The following are revised policies. To view the new policies on the WPS Medicare website, use the left hand navigation to go to the Local Policies (LCD). Be sure to note the effective date of the revision, as the revision will not appear in the Active policy until the effective date. Prior to the effective date, the revision can be found by selecting the link"Display Future Effective Documents" within the CMS Medicare Coverage Database
Those of you in radiation therapy most likely have noticed denials when billing 77786 (Brachytherapy
2-12 channels) as part of mammosite for your breast cancer patients. On 2/13/2011 the LCD (DL31510),
Titled, Radiation Therapy for Basal Cell and Squamous Cell Carcinoma was revised, continuing to include
CPT codes 77786 HOWEVER, it deleted breast cancer codes (174.0-). BUT....
I am happy to report, FCSO is currently working to correct editing related to the LCD. They have also
acknowledged providers have been receiving inappropriate denials for appropriate diagnosis related to
the procedure codes listed in this LCD . SO...FCSO will be posting an article related to the above in a day
or so AND...
FCSO WILL BE MAKING THE APPROPRIATE CLAIMS ADJUSTMENTS. PLEASE DO NOT
RESUBMIT YOUR CLAIMS OR REQUEST AN APPEAL FOR REDETERMINATION
PROVENGE: Any claim for Provenge with a diagnosis of 185 (no matter the dos) will be developed on for
medical documentation that supports the FDA label. The medical record should support that the patient has
metastatic hormone resistant prostate cancer (HRPC) with evidence of progressive disease along with other SUPPORTING CRITERIA (FDA) SHOULD BE CLEARLY NOTED IN THE PRE TREATMENT NOTE. In addition, supportive documentation confirming leukopherisis was done three (3) days prior to treatment is required.
All information stated above was obtained via communication with staff responsible for these issues
Posted 2-21-2011 CMS conducting follow-up calls for CERT program The Centers for Medicare & Medicaid Services (CMS) will be conducting follow-up calls to providers for the comprehensive error rate testing (CERT) program. You or your staff may be contacted to obtain all necessary medical record documentation for claims reviewed under the CERT program. Although you may have already received letters and telephone calls from the CERT contractor, these additional efforts by CMS to obtain adequate documentation may change your claim's status from"improper payment" to"proper payment." This will allow CMS to calculate a more accurate Medicare fee-for-service error rate, while also reducing the amount of improper payments.

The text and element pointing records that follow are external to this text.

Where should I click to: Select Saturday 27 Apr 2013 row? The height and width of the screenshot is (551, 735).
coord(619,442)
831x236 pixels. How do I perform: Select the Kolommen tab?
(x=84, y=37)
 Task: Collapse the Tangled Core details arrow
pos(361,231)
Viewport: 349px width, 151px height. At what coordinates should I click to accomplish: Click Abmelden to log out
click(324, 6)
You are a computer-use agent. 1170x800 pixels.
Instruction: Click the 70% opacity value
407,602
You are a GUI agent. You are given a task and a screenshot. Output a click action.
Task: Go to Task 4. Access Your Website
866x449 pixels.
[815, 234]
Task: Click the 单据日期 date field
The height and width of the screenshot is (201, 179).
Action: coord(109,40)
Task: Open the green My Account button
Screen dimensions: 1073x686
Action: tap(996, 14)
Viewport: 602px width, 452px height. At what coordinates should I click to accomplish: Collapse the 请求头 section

Payment schedule interruption in March 2011 as a result of HIGLAS transition
On March 11, 2011, First Coast Service Options (FCSO) will be transitioning its Part B financial accounting system to the Healthcare Integrated General Ledger Accounting System (HIGLAS) for Florida, Puerto Rico, and the U.S. Virgin Islands. HIGLAS is a CMS dual-entry accounting system that replaces only the current Medicare financial systems utilized by the Medicare administrative contractors.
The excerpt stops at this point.